Currently, threat actors possess limited access to the technology required to conduct disruptive operations against financial artificial intelligence (AI) systems and the risk of this targeting type remains low. However, there is a high risk of threat actors leveraging AI as part of disinformation campaigns to cause financial panic. As AI financial tools become more commonplace, adversarial methods to exploit these tools will also become more available, and operations targeting the financial industry will be increasingly likely in the future.
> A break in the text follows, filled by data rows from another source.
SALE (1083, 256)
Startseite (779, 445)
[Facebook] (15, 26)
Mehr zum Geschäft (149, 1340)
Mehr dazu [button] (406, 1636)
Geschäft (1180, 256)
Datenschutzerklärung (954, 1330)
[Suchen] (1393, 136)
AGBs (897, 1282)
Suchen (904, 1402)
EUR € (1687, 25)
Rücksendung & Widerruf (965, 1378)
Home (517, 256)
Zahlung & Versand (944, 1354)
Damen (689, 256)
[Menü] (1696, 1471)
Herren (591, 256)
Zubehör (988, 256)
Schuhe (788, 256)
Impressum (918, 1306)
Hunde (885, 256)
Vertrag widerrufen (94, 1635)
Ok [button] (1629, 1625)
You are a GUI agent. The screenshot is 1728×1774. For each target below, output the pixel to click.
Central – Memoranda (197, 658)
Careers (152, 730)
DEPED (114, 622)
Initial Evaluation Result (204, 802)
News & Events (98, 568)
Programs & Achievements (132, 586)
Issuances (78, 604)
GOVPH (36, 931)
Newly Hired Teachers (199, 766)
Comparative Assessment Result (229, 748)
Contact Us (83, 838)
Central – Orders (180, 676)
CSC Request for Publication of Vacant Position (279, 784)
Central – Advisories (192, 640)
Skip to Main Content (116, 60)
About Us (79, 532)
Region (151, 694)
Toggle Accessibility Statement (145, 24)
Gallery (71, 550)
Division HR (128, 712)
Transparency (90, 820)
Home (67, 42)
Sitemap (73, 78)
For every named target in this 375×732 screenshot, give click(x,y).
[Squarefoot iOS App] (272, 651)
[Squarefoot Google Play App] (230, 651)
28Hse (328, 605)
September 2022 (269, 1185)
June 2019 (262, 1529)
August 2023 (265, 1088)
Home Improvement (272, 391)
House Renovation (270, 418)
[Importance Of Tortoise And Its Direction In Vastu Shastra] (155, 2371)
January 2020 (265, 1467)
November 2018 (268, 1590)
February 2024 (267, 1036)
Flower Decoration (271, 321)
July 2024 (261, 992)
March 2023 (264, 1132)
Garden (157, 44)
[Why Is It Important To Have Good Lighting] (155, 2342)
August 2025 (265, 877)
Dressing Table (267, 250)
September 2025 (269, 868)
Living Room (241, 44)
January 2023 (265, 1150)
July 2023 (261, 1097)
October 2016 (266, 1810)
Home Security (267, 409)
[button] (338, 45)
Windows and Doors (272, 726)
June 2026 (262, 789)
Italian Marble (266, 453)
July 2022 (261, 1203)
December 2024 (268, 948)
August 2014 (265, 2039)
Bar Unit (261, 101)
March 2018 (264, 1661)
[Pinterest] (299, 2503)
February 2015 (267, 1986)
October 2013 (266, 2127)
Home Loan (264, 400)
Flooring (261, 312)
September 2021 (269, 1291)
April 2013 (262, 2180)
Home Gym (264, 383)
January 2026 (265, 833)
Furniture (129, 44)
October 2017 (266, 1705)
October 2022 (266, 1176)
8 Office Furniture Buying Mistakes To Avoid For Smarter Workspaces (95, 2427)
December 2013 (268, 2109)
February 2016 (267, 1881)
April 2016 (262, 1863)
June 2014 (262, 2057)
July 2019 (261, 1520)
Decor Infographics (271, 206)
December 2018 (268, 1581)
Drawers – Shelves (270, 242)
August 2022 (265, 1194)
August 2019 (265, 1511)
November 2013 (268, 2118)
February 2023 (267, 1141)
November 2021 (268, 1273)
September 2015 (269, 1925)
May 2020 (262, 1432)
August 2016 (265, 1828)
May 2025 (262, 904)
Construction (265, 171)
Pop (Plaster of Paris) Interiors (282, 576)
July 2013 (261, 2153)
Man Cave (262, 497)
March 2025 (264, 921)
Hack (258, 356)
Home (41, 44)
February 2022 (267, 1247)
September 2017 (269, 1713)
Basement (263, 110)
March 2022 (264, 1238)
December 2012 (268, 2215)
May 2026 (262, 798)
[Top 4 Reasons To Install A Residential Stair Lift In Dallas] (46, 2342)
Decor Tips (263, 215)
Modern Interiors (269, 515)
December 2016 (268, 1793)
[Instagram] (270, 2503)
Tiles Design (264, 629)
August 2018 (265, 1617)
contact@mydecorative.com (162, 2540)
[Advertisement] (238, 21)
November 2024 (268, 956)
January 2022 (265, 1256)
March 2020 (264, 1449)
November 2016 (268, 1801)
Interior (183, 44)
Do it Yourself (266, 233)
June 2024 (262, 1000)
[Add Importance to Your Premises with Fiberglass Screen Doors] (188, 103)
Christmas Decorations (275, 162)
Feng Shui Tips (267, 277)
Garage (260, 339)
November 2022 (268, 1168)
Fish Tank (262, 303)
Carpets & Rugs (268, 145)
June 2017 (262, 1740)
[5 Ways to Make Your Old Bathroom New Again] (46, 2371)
Financial entities increasingly rely on AI-enabled applications to streamline daily operations, assess client risk, and detect insider trading. However, researchers have demonstrated how exploiting vulnerabilities in certain AI models can adversely affect the final performance of a system. Cyber threat actors can potentially leverage these weaknesses for financial disruption or economic gain in the future.
Recent advances in adversarial AI research highlights the vulnerabilities in some AI techniques used by the financial sector. Data poisoning attacks, or manipulating a model’s training data, can affect the end performance of a system by leading the model to generate inaccurate outputs or assessments. Manipulating the data used to train a model can be particularly powerful if it remains undetected, since “finished” models are often trusted implicitly. It should be noted that adversarial AI research demonstrates how anomalies in a model do not necessarily point users toward a wrong answer, but redirect users away from the more correct output. Additionally some cases of compromise require threat actors to obtain a copy of the model itself, through reverse engineering or compromising the machine learning pipeline of the target.